Want to help your toddler stay in bed? Check out these 8 tips to get your child to sleep—and stay—in her own bed the whole night.
After months of sleep deprivation, your toddler finally proved that she could sleep a solid 11 to 12 hours straight.
But just when you thought she’d sleep through the night from now until forever, you’re faced with a new problem: She refuses to stay in her bed.
Right on cue, she creeps into your bed, too afraid to sleep in her own. Other times, she doesn’t want to sleep in her room to begin with, and puts up a fight come bedtime. Even though you’re long past the infant stage, you’re left wondering whether you’ll ever get a solid night of sleep again.
How to help your toddler stay in bed
Rest assured, friend, you’re not alone.
My toddler also wanted nothing to do with sleeping in his room, much less his bed. He’d cry once I closed the door to leave, and I’d wonder if this would ever end. Would I always have to sleep on the floor next to his bed every night from now on?
It was in those moments when I knew something had to change. That he had to learn not only to sleep in his bed, but to feel calm and confident in doing so. If anything, I focused on changing how I responded to his behavior rather than trying to change it.

RAW DATA ::
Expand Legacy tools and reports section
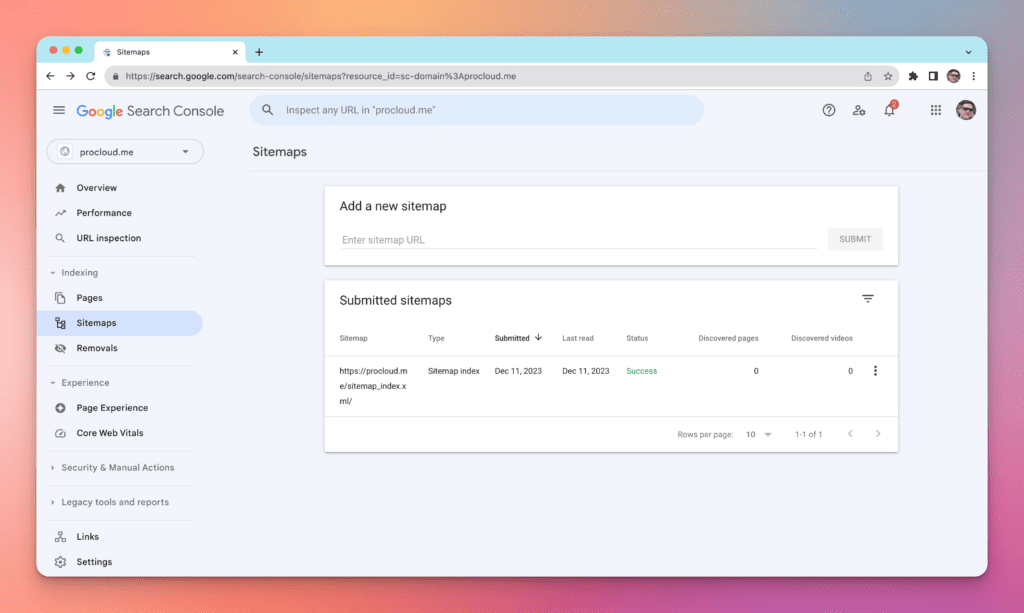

CHALLENGE 1 ::
List the actions the article on toddler sleep attributes to the toddler it calls "she" that cause problems at night or at bedtime.
CHALLENGE 2 ::
State whether each statement agrees with the article on toddler sleep. Answer yes or no and quote the deciding words of the article.
(a) The toddler had shown she could sleep 11 to 12 hours straight.
(b) The article offers ten tips.
(c) The author tried mainly to change the child's behavior directly.
CHALLENGE 3 ::
According to the article on toddler sleep, what would the author's toddler do once the author closed the door to leave?

WORKED SOLUTION 1 ::
- She refuses to stay in her bed.
- She creeps into your bed.
- She doesn't want to sleep in her room to begin with.
- She puts up a fight come bedtime.

WORKED SOLUTION 2 ::
(a) Yes: "your toddler finally proved that she could sleep a solid 11 to 12 hours straight."
(b) No: "Check out these 8 tips to get your child to sleep—and stay—in her own bed the whole night."
(c) No: "I focused on changing how I responded to his behavior rather than trying to change it."

WORKED SOLUTION 3 ::
He would cry.